**Data for processing**

□ □ □ □ □

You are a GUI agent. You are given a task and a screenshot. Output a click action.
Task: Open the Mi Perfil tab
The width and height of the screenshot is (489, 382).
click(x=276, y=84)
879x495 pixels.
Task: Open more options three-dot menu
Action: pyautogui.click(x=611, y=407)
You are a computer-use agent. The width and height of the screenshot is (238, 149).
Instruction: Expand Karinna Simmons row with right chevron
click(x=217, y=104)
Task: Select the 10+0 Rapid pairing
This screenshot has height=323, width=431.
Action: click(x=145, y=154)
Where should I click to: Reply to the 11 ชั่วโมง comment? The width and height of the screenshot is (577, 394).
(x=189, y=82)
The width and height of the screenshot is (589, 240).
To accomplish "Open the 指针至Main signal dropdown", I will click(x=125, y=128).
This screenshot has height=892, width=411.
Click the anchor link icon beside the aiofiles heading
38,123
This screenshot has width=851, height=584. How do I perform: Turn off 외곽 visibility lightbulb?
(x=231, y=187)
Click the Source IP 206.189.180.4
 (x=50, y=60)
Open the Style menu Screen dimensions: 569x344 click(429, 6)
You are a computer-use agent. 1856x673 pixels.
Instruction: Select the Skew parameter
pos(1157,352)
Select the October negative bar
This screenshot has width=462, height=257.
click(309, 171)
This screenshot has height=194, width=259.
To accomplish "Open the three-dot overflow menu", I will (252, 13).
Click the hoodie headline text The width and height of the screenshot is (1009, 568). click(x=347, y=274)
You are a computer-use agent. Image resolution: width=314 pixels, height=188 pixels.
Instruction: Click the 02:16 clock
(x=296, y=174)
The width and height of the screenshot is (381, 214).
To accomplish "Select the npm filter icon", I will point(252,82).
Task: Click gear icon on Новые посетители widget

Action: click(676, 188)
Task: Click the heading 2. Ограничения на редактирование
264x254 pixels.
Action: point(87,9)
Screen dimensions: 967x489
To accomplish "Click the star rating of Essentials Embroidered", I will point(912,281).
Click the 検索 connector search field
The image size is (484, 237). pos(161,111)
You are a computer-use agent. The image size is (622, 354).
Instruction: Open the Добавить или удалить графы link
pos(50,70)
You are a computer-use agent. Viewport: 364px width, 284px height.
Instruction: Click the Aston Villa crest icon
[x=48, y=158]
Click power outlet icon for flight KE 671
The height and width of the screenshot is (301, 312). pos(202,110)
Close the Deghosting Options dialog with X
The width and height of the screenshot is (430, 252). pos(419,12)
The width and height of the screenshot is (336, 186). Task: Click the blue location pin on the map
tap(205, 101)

□ □ □ □ □

**Task**
Each line in the material with "computer" in it must be reported.

**Answer box**
You are a computer-use agent. The width and height of the screenshot is (238, 149).
You are a computer-use agent. 1856x673 pixels.
You are a computer-use agent. Image resolution: width=314 pixels, height=188 pixels.
You are a computer-use agent. The image size is (622, 354).
You are a computer-use agent. Viewport: 364px width, 284px height.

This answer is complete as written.